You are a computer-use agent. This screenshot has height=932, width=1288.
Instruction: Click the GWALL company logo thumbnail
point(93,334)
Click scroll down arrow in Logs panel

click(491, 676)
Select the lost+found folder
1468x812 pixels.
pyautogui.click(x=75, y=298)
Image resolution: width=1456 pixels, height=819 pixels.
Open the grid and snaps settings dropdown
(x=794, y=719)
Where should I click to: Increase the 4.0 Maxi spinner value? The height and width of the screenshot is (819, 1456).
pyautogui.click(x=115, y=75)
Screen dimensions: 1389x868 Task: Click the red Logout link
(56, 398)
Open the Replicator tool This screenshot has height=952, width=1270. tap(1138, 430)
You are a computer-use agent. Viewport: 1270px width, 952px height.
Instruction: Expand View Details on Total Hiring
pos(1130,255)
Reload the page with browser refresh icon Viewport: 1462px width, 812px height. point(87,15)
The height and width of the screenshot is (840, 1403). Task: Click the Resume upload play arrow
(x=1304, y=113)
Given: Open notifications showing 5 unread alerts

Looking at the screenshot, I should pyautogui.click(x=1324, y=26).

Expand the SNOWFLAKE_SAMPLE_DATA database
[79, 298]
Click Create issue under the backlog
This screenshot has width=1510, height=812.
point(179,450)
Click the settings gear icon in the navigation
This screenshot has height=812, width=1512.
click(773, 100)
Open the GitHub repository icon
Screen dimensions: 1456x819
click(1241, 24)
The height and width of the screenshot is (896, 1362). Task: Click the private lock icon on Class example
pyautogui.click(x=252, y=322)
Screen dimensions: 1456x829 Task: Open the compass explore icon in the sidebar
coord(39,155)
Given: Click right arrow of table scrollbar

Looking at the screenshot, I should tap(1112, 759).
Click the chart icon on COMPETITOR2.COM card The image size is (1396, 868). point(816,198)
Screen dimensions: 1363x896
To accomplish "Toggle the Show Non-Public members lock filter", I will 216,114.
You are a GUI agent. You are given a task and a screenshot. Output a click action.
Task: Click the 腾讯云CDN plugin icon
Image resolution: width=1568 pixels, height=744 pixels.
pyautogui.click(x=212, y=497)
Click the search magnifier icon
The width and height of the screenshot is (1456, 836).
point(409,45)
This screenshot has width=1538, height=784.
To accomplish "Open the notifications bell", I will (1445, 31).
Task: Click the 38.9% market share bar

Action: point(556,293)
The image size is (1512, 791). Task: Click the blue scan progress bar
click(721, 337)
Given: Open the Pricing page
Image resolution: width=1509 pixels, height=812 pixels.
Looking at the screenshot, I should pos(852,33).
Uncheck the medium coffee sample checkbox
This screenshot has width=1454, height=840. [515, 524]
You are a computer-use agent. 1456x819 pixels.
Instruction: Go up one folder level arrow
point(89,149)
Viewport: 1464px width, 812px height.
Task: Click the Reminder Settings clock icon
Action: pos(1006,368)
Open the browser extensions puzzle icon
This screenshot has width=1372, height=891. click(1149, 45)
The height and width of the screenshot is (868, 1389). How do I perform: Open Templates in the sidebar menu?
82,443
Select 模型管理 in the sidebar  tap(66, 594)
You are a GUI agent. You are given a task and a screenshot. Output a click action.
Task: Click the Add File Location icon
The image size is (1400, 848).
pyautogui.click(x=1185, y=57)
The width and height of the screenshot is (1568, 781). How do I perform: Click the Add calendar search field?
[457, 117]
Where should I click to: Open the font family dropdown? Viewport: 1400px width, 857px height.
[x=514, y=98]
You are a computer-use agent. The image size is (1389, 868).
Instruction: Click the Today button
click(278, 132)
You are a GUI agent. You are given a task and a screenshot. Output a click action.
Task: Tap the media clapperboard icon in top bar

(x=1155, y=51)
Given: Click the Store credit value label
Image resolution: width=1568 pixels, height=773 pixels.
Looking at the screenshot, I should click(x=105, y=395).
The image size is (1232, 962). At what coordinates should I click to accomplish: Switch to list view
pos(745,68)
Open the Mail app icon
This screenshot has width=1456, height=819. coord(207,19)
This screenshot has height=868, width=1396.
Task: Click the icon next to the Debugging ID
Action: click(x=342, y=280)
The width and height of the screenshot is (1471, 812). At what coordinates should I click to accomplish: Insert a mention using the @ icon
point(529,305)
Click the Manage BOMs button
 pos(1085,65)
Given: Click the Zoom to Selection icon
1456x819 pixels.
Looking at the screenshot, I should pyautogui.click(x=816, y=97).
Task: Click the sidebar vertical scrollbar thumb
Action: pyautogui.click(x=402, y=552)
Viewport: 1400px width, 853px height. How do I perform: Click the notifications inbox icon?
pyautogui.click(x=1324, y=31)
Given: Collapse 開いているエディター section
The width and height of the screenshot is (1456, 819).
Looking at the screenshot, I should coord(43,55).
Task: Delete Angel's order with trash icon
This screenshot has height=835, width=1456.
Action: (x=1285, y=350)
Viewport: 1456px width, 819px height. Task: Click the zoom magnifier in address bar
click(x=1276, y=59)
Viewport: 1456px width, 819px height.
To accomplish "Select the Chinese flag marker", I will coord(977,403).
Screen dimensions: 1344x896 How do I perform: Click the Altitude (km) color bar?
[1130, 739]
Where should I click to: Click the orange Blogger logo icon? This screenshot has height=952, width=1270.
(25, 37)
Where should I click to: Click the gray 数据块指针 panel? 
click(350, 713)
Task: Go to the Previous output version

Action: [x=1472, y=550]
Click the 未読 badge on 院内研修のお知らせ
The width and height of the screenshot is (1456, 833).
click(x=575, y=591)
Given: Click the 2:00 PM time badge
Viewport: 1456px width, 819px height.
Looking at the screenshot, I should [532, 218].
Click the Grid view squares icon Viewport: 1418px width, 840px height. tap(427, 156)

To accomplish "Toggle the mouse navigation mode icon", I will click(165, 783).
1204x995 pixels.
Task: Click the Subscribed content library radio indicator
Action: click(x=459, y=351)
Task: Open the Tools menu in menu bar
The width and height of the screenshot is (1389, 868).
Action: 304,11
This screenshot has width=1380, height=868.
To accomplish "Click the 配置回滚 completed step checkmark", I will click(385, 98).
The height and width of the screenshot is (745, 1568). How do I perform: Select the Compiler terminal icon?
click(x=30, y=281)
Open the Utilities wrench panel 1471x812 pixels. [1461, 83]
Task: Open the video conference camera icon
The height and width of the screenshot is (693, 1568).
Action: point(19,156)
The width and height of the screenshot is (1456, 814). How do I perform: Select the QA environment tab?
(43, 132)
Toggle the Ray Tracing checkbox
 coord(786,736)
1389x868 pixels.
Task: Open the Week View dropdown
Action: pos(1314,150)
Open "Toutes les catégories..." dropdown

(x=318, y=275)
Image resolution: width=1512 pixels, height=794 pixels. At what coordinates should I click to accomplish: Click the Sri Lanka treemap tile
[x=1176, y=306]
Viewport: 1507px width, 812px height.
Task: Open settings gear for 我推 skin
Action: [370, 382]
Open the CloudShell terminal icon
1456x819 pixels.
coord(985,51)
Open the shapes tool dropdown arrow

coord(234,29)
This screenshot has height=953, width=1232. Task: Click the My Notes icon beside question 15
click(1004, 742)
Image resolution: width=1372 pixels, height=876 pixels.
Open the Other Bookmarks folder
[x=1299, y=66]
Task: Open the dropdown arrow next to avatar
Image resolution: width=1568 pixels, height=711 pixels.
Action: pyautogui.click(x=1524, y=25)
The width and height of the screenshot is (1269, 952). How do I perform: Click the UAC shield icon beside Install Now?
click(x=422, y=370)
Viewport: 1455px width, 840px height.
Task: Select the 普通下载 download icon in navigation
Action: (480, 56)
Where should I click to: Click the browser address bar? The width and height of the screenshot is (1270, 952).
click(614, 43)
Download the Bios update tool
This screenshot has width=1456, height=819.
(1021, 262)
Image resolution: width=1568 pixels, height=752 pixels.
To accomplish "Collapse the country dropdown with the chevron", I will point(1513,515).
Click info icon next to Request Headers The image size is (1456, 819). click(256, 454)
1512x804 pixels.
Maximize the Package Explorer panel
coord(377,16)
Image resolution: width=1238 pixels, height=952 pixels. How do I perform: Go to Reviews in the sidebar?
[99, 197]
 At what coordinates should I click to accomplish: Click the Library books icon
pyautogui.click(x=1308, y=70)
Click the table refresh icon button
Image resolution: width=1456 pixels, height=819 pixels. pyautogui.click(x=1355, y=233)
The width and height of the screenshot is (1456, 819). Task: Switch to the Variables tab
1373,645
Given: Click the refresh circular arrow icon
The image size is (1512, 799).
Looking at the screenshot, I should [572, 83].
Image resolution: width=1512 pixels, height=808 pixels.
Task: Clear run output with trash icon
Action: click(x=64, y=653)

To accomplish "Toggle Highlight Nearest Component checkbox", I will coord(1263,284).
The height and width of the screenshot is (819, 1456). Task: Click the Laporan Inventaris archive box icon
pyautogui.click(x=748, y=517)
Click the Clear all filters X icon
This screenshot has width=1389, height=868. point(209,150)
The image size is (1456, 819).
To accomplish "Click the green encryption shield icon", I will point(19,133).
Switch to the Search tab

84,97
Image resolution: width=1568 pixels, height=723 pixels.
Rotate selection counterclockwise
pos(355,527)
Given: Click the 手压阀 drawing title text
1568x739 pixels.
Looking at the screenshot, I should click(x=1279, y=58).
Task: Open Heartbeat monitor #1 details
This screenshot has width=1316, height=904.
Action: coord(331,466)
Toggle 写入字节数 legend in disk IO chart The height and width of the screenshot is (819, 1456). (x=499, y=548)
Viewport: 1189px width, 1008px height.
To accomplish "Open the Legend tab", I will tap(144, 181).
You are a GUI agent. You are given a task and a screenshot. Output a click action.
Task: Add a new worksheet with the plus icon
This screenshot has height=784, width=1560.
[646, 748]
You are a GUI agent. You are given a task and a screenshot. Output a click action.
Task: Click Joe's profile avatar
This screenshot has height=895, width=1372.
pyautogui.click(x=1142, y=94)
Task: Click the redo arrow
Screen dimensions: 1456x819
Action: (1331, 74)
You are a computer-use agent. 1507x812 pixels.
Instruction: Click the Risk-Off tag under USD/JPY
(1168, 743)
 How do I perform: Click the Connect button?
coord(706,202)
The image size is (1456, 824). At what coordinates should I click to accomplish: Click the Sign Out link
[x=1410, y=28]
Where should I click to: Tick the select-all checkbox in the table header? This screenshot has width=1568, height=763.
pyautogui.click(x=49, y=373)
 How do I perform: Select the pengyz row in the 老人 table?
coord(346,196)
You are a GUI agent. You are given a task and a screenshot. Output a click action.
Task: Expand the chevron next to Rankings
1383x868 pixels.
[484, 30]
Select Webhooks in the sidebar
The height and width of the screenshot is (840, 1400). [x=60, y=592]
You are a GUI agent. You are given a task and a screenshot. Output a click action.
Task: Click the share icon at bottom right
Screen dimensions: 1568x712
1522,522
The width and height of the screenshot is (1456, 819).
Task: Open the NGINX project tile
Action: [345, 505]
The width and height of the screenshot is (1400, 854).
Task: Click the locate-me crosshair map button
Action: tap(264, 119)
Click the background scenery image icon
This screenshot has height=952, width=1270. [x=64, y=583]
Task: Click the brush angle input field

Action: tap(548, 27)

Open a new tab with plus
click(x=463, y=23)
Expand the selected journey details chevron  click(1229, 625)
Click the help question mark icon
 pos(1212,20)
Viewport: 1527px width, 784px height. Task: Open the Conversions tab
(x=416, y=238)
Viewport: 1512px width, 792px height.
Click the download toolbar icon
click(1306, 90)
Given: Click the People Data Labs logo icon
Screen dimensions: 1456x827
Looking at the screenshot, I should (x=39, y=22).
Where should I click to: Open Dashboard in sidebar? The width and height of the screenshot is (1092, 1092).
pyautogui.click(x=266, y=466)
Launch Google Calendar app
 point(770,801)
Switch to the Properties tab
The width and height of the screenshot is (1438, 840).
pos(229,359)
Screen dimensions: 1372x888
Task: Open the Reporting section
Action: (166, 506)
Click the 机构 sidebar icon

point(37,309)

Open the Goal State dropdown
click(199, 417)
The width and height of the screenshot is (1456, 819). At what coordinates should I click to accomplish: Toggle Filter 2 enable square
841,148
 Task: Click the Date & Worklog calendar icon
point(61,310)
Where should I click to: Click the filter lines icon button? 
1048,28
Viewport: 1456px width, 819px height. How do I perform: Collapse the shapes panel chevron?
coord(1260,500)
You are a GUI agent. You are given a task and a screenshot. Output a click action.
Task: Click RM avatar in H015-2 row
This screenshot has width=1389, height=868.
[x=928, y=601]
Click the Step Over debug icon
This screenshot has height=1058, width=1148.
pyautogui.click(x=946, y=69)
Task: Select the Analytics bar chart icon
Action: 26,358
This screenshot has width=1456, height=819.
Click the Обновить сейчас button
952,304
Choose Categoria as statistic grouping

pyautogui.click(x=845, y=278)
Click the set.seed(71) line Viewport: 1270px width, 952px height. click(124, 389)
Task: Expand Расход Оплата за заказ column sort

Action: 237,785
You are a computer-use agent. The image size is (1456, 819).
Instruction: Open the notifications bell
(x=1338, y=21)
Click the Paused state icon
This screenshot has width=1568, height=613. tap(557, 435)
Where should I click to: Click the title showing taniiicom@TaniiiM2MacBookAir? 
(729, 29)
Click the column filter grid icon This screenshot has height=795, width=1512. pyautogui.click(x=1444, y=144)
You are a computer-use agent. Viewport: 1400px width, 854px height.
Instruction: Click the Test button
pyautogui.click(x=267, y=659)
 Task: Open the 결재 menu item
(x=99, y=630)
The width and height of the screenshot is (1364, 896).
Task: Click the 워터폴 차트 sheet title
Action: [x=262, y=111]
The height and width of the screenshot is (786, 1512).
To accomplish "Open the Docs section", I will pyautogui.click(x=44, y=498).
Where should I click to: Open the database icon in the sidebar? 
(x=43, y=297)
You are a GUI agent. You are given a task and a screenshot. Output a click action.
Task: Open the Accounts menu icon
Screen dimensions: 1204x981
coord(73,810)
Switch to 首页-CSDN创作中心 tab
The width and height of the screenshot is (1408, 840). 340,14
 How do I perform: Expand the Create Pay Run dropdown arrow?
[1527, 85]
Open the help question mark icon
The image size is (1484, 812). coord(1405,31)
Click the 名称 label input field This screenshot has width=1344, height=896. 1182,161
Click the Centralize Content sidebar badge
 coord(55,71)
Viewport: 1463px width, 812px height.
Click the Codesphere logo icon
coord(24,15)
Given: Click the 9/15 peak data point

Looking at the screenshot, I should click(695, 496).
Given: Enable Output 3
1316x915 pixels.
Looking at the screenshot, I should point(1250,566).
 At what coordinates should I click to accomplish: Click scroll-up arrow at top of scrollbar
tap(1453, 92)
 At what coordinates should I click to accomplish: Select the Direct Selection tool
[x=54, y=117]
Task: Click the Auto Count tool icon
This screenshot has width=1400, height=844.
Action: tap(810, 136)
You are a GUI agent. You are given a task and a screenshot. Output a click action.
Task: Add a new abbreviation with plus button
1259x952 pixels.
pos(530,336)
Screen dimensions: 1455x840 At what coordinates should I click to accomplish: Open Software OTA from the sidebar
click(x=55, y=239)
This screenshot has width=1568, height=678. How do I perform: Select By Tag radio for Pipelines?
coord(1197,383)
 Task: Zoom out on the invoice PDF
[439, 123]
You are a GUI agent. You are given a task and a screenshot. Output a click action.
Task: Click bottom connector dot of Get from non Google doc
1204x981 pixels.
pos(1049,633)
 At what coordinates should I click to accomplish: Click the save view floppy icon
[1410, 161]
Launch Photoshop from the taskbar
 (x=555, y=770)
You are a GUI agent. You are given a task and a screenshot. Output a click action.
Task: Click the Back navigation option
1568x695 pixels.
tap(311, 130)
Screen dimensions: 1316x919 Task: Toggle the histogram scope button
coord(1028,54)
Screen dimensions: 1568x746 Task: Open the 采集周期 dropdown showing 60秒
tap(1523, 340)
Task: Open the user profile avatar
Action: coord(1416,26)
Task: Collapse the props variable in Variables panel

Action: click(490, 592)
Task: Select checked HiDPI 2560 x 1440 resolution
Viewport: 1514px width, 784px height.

[Problem to work on]:
With the first line being the one containing "1468x812 pixels." and the last line the one containing "You are a computer-use agent. Viewport: 1270px", transcribe exactly the lines above that fall in that range.

[Answer]:
1468x812 pixels.
pyautogui.click(x=75, y=298)
Image resolution: width=1456 pixels, height=819 pixels.
Open the grid and snaps settings dropdown
(x=794, y=719)
Where should I click to: Increase the 4.0 Maxi spinner value? The height and width of the screenshot is (819, 1456).
pyautogui.click(x=115, y=75)
Screen dimensions: 1389x868 Task: Click the red Logout link
(56, 398)
Open the Replicator tool This screenshot has height=952, width=1270. tap(1138, 430)
You are a computer-use agent. Viewport: 1270px width, 952px height.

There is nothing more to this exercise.